------ Data for this task ------
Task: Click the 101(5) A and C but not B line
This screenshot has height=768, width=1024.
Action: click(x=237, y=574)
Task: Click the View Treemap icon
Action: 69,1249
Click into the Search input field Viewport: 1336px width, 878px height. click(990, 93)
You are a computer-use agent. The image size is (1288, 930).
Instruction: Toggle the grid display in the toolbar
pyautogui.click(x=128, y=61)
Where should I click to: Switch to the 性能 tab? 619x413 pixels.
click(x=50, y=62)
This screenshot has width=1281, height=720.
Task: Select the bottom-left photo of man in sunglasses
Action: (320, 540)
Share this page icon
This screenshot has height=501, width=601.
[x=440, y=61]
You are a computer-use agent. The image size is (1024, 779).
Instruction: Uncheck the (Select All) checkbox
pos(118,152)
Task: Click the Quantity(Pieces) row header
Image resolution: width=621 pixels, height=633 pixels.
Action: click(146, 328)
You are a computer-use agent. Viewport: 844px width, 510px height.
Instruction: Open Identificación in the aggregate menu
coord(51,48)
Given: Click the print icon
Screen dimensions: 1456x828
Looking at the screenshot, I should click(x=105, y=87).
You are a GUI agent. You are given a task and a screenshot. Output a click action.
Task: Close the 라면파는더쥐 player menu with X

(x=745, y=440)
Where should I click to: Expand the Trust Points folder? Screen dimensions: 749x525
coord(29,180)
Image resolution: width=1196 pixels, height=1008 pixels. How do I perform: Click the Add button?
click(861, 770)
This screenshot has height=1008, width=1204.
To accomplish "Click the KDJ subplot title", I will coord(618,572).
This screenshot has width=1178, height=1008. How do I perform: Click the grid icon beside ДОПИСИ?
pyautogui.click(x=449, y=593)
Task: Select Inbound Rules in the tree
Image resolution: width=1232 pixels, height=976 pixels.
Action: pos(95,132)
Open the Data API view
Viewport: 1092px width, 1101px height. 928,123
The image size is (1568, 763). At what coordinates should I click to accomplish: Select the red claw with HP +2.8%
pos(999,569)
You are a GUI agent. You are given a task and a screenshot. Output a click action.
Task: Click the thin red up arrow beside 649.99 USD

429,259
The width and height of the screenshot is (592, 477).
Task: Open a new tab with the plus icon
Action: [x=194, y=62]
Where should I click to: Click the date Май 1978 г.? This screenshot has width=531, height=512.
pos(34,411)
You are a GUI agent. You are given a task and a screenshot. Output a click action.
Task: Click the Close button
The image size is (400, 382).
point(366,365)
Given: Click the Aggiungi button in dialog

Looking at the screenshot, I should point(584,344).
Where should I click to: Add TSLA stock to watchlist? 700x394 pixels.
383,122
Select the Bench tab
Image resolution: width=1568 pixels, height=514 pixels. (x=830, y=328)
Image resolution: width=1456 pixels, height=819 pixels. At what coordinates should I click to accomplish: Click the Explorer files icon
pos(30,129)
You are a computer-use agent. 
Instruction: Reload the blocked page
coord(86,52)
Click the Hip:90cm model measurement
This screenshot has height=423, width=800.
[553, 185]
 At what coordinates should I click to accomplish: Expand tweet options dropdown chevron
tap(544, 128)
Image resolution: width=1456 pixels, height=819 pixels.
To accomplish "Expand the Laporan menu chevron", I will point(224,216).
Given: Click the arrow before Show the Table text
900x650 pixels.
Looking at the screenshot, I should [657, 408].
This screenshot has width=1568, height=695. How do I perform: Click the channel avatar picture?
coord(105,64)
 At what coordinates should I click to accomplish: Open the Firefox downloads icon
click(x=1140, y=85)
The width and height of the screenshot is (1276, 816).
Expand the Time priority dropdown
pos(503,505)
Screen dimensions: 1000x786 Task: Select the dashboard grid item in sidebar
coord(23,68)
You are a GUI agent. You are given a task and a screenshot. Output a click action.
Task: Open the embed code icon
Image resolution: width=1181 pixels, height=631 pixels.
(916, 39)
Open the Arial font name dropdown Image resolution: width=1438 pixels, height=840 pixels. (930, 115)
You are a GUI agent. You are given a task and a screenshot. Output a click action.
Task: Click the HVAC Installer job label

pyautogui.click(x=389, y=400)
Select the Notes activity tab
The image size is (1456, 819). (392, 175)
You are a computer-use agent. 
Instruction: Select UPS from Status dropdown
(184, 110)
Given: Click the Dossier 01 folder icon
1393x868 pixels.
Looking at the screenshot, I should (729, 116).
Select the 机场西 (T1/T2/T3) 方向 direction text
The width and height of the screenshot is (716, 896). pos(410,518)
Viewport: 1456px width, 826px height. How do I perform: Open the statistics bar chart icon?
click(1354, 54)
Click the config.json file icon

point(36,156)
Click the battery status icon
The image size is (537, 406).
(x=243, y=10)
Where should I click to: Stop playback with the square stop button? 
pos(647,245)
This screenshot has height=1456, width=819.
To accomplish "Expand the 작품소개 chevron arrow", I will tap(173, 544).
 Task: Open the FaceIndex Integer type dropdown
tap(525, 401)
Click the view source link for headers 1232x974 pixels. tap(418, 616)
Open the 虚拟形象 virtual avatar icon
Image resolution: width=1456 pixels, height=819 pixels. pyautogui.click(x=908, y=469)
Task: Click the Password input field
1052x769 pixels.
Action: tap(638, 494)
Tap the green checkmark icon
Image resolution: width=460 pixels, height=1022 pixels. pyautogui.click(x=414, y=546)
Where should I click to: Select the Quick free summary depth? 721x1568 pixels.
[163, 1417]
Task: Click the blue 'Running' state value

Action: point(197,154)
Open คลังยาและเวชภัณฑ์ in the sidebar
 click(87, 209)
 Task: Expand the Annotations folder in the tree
------
Convert every line of the material above into a Markdown table with the columns "No." and "Line," giving each line a row number and omitting blank lines.

| No. | Line |
|---|---|
| 1 | Task: Click the 101(5) A and C but not B line |
| 2 | This screenshot has height=768, width=1024. |
| 3 | Action: click(x=237, y=574) |
| 4 | Task: Click the View Treemap icon |
| 5 | Action: 69,1249 |
| 6 | Click into the Search input field Viewport: 1336px width, 878px height. click(990, 93) |
| 7 | You are a computer-use agent. The image size is (1288, 930). |
| 8 | Instruction: Toggle the grid display in the toolbar |
| 9 | pyautogui.click(x=128, y=61) |
| 10 | Where should I click to: Switch to the 性能 tab? 619x413 pixels. |
| 11 | click(x=50, y=62) |
| 12 | This screenshot has width=1281, height=720. |
| 13 | Task: Select the bottom-left photo of man in sunglasses |
| 14 | Action: (320, 540) |
| 15 | Share this page icon |
| 16 | This screenshot has height=501, width=601. |
| 17 | [x=440, y=61] |
| 18 | You are a computer-use agent. The image size is (1024, 779). |
| 19 | Instruction: Uncheck the (Select All) checkbox |
| 20 | pos(118,152) |
| 21 | Task: Click the Quantity(Pieces) row header |
| 22 | Image resolution: width=621 pixels, height=633 pixels. |
| 23 | Action: click(146, 328) |
| 24 | You are a computer-use agent. Viewport: 844px width, 510px height. |
| 25 | Instruction: Open Identificación in the aggregate menu |
| 26 | coord(51,48) |
| 27 | Given: Click the print icon |
| 28 | Screen dimensions: 1456x828 |
| 29 | Looking at the screenshot, I should click(x=105, y=87). |
| 30 | You are a GUI agent. You are given a task and a screenshot. Output a click action. |
| 31 | Task: Close the 라면파는더쥐 player menu with X |
| 32 | (x=745, y=440) |
| 33 | Where should I click to: Expand the Trust Points folder? Screen dimensions: 749x525 |
| 34 | coord(29,180) |
| 35 | Image resolution: width=1196 pixels, height=1008 pixels. How do I perform: Click the Add button? |
| 36 | click(861, 770) |
| 37 | This screenshot has height=1008, width=1204. |
| 38 | To accomplish "Click the KDJ subplot title", I will coord(618,572). |
| 39 | This screenshot has width=1178, height=1008. How do I perform: Click the grid icon beside ДОПИСИ? |
| 40 | pyautogui.click(x=449, y=593) |
| 41 | Task: Select Inbound Rules in the tree |
| 42 | Image resolution: width=1232 pixels, height=976 pixels. |
| 43 | Action: pos(95,132) |
| 44 | Open the Data API view |
| 45 | Viewport: 1092px width, 1101px height. 928,123 |
| 46 | The image size is (1568, 763). At what coordinates should I click to accomplish: Select the red claw with HP +2.8% |
| 47 | pos(999,569) |
| 48 | You are a GUI agent. You are given a task and a screenshot. Output a click action. |
| 49 | Task: Click the thin red up arrow beside 649.99 USD |
| 50 | 429,259 |
| 51 | The width and height of the screenshot is (592, 477). |
| 52 | Task: Open a new tab with the plus icon |
| 53 | Action: [x=194, y=62] |
| 54 | Where should I click to: Click the date Май 1978 г.? This screenshot has width=531, height=512. |
| 55 | pos(34,411) |
| 56 | You are a GUI agent. You are given a task and a screenshot. Output a click action. |
| 57 | Task: Click the Close button |
| 58 | The image size is (400, 382). |
| 59 | point(366,365) |
| 60 | Given: Click the Aggiungi button in dialog |
| 61 | Looking at the screenshot, I should point(584,344). |
| 62 | Where should I click to: Add TSLA stock to watchlist? 700x394 pixels. |
| 63 | 383,122 |
| 64 | Select the Bench tab |
| 65 | Image resolution: width=1568 pixels, height=514 pixels. (x=830, y=328) |
| 66 | Image resolution: width=1456 pixels, height=819 pixels. At what coordinates should I click to accomplish: Click the Explorer files icon |
| 67 | pos(30,129) |
| 68 | You are a computer-use agent.  |
| 69 | Instruction: Reload the blocked page |
| 70 | coord(86,52) |
| 71 | Click the Hip:90cm model measurement |
| 72 | This screenshot has height=423, width=800. |
| 73 | [553, 185] |
| 74 |  At what coordinates should I click to accomplish: Expand tweet options dropdown chevron |
| 75 | tap(544, 128) |
| 76 | Image resolution: width=1456 pixels, height=819 pixels. |
| 77 | To accomplish "Expand the Laporan menu chevron", I will point(224,216). |
| 78 | Given: Click the arrow before Show the Table text |
| 79 | 900x650 pixels. |
| 80 | Looking at the screenshot, I should [657, 408]. |
| 81 | This screenshot has width=1568, height=695. How do I perform: Click the channel avatar picture? |
| 82 | coord(105,64) |
| 83 |  At what coordinates should I click to accomplish: Open the Firefox downloads icon |
| 84 | click(x=1140, y=85) |
| 85 | The width and height of the screenshot is (1276, 816). |
| 86 | Expand the Time priority dropdown |
| 87 | pos(503,505) |
| 88 | Screen dimensions: 1000x786 Task: Select the dashboard grid item in sidebar |
| 89 | coord(23,68) |
| 90 | You are a GUI agent. You are given a task and a screenshot. Output a click action. |
| 91 | Task: Open the embed code icon |
| 92 | Image resolution: width=1181 pixels, height=631 pixels. |
| 93 | (916, 39) |
| 94 | Open the Arial font name dropdown Image resolution: width=1438 pixels, height=840 pixels. (930, 115) |
| 95 | You are a GUI agent. You are given a task and a screenshot. Output a click action. |
| 96 | Task: Click the HVAC Installer job label |
| 97 | pyautogui.click(x=389, y=400) |
| 98 | Select the Notes activity tab |
| 99 | The image size is (1456, 819). (392, 175) |
| 100 | You are a computer-use agent.  |
| 101 | Instruction: Select UPS from Status dropdown |
| 102 | (184, 110) |
| 103 | Given: Click the Dossier 01 folder icon |
| 104 | 1393x868 pixels. |
| 105 | Looking at the screenshot, I should (729, 116). |
| 106 | Select the 机场西 (T1/T2/T3) 方向 direction text |
| 107 | The width and height of the screenshot is (716, 896). pos(410,518) |
| 108 | Viewport: 1456px width, 826px height. How do I perform: Open the statistics bar chart icon? |
| 109 | click(1354, 54) |
| 110 | Click the config.json file icon |
| 111 | point(36,156) |
| 112 | Click the battery status icon |
| 113 | The image size is (537, 406). |
| 114 | (x=243, y=10) |
| 115 | Where should I click to: Stop playback with the square stop button?  |
| 116 | pos(647,245) |
| 117 | This screenshot has height=1456, width=819. |
| 118 | To accomplish "Expand the 작품소개 chevron arrow", I will tap(173, 544). |
| 119 |  Task: Open the FaceIndex Integer type dropdown |
| 120 | tap(525, 401) |
| 121 | Click the view source link for headers 1232x974 pixels. tap(418, 616) |
| 122 | Open the 虚拟形象 virtual avatar icon |
| 123 | Image resolution: width=1456 pixels, height=819 pixels. pyautogui.click(x=908, y=469) |
| 124 | Task: Click the Password input field |
| 125 | 1052x769 pixels. |
| 126 | Action: tap(638, 494) |
| 127 | Tap the green checkmark icon |
| 128 | Image resolution: width=460 pixels, height=1022 pixels. pyautogui.click(x=414, y=546) |
| 129 | Where should I click to: Select the Quick free summary depth? 721x1568 pixels. |
| 130 | [163, 1417] |
| 131 | Task: Click the blue 'Running' state value |
| 132 | Action: point(197,154) |
| 133 | Open คลังยาและเวชภัณฑ์ in the sidebar |
| 134 |  click(87, 209) |
| 135 |  Task: Expand the Annotations folder in the tree |